Maintenance & Repair
Setting Up Tubeless Tyres: A Step-by-Step Walkthrough
Going tubeless cuts flats and improves grip, but setup trips people up. This walkthrough covers tape, sealant, seating the bead, and avoiding mess.
Maintenance & Repair
Going tubeless cuts flats and improves grip, but setup trips people up. This walkthrough covers tape, sealant, seating the bead, and avoiding mess.
I put off going tubeless for years because the internet made it sound like a black art involving soapy water, swearing, and a garage floor covered in latex. The truth is more boring than that: it's a fussy job the first time and a fifteen-minute one after that. What follows is the process I've settled on after setting up wheels for myself, for friends who'd rather buy me a beer than do it themselves, and for a fair few "it won't seal, help" rescue jobs.
Before you commit an afternoon to this, it's worth being honest about what you're actually buying. Tubeless isn't magic, but the benefits are real if your riding suits it.
The trade-offs: setup is more involved, sealant needs topping up, and a big gash still means fitting a tube by the roadside with your hands covered in latex. If you're a rider who gets flats regularly or likes running low pressures on rough roads and gravel, tubeless earns its keep. If you're pumping up once a month and rarely puncture, tubes are genuinely fine.
Get everything laid out before you start. Nothing derails a tubeless setup like hunting for scissors while the sealant clock is ticking.
This is the step people rush and then pay for later. A bad tape job is behind the majority of "it won't hold air" problems I get called about.
Start with a clean, dry rim bed. Wipe it out with a rag and, if it's an old wheel, a bit of isopropyl alcohol to lift any grease. The tape needs a spotless surface to stick to.
Too narrow and air sneaks around the edges; too wide and the tape rides up the bead walls where the tyre needs to sit. You want the tape to cover the rim bed and just kiss the base of the sidewalls. If your rim's internal width is 21 mm, a 21 mm tape is about right — err slightly wide rather than narrow if you're between sizes.
Once taped, find the valve hole by feel, then pierce the tape with something sharp — I use the valve stem itself pushed through firmly, or a small awl. Make a small hole and let the valve stretch it, rather than cutting a big cross.
Push the valve through the hole from inside the rim and tighten the lockring by hand. Snug, not gorilla-tight — overtightening can deform the tape seal or crack the rim tape over time. A wobble-free valve is all you need.
Now fit one side of the tyre onto the rim, leaving the other bead off so you have an opening to work with. If the tyre is directional, check the rotation arrow now — refitting later because you ran it backwards is a special kind of annoying.

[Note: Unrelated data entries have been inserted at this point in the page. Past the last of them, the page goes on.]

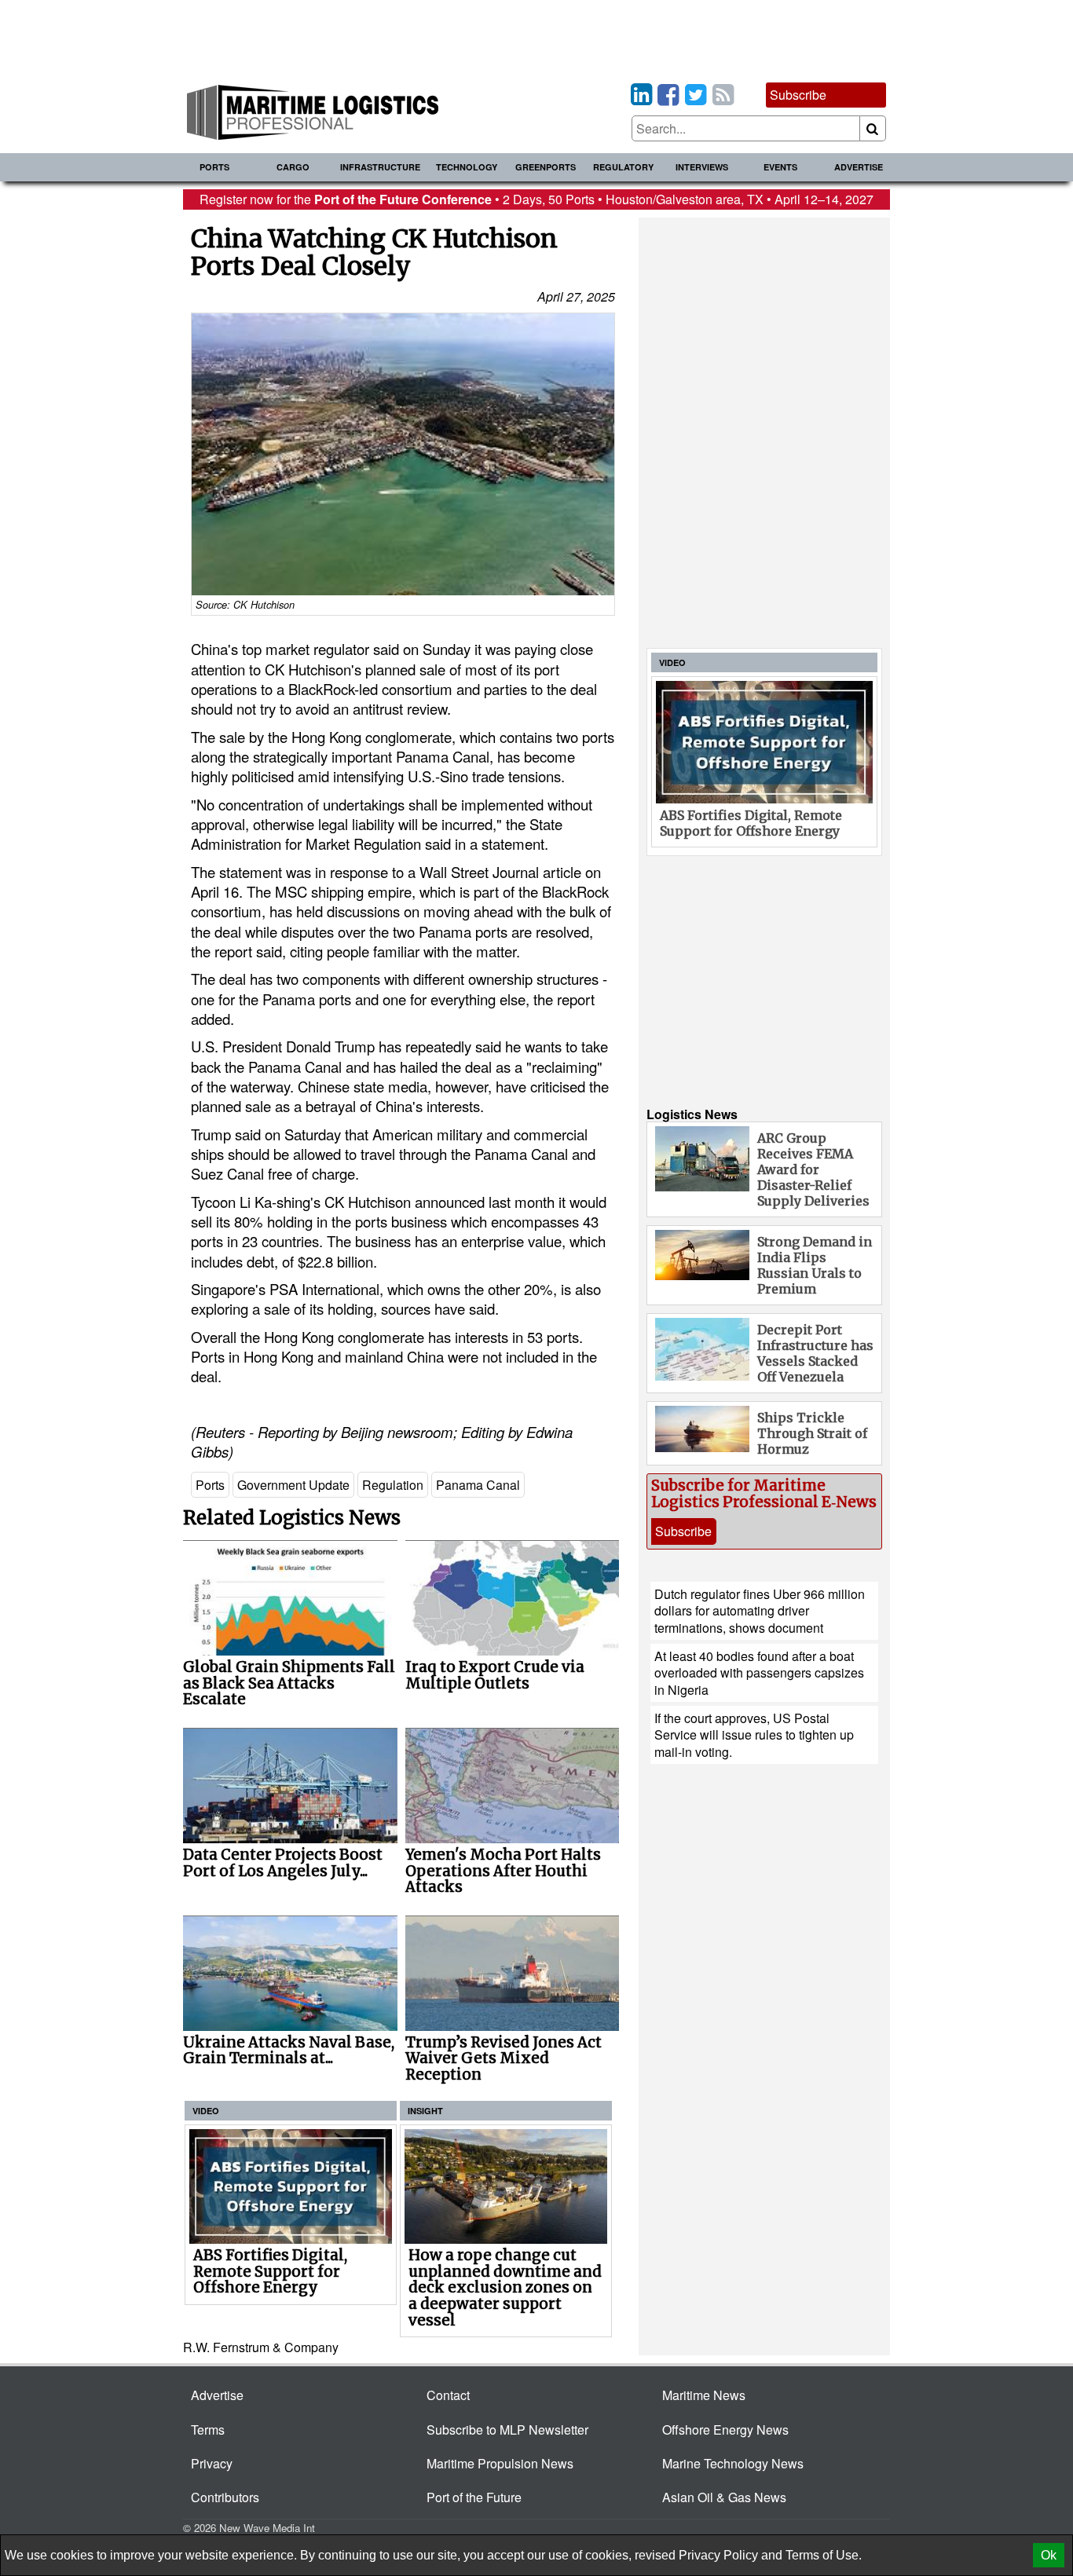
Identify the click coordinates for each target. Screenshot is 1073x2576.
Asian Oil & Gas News (724, 2497)
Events (780, 167)
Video (205, 2111)
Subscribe (798, 95)
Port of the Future (474, 2497)
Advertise (858, 167)
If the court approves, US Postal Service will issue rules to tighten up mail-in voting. (754, 1735)
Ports (214, 167)
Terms (208, 2429)
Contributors (225, 2497)
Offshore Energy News (725, 2429)
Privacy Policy (718, 2555)
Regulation (392, 1485)
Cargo (292, 167)
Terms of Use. (824, 2555)
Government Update (293, 1485)
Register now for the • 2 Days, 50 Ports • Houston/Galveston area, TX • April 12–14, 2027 (536, 199)
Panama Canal (478, 1485)
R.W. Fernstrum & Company (261, 2347)
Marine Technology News (733, 2463)
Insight (425, 2111)
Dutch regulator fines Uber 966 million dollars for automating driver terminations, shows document (759, 1611)
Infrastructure (380, 167)
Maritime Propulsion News (500, 2463)
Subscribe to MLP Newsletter (507, 2429)
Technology (466, 167)
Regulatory (623, 167)
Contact (448, 2395)
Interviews (702, 167)
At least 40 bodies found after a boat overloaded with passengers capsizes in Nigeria (759, 1673)
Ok (1049, 2555)
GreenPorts (545, 167)
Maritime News (703, 2395)
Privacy (212, 2463)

There are two schools here, and I've come around to one of them.
I now do it through the valve nine times out of ten, because seating a dry tyre is easier and less messy. Seat first, sealant second.
Follow the guidance on the bottle for your tyre size, but as a rough guide: a road tyre wants a smaller dose, a wide gravel or MTB tyre wants noticeably more. Under-dosing is a common mistake — too little and it dries out fast and won't seal a puncture when you need it. Porous or larger tyres and dry, hot climates all argue for the upper end of the range. When in doubt, a touch more won't hurt; a puddle rolling around the rim will.
This is the moment tubeless earns its dramatic reputation, and it's mostly about air volume, not pressure.
Once seated, reinstall the valve core if you removed it, and bring the tyre to your riding pressure. Now spread the sealant around: hold the wheel and rotate it, then lay it flat and give it a spin, then flip and repeat. Shaking and rolling the wheel coats the whole inner surface and lets sealant find any weeping spots.
You'll often see a bit of bubbling at the bead or through the sidewall on a fresh setup — that's the sealant doing its job, and it usually stops within a few minutes of rolling the tyre. Leave the wheel overnight and check the pressure in the morning. A small overnight drop is normal; a flat tyre means the seal or tape has failed and it's worth revisiting rather than ignoring.
The setup is the hard part. The upkeep is easy but not zero.
The first tubeless setup is genuinely fiddly, and if yours takes two attempts and a bit of language you wouldn't use in front of your mum, you're doing fine — so did I. Get the tape right, use enough sealant, and beg or borrow a charger pump for seating, and the rest falls into place. After that first wheel, the process stops being a project and becomes a routine you can knock out on a weeknight. And the first time you finish a ride, spot a thorn embedded in the tread, and realise it never even lost pressure, the whole fussy business suddenly makes sense.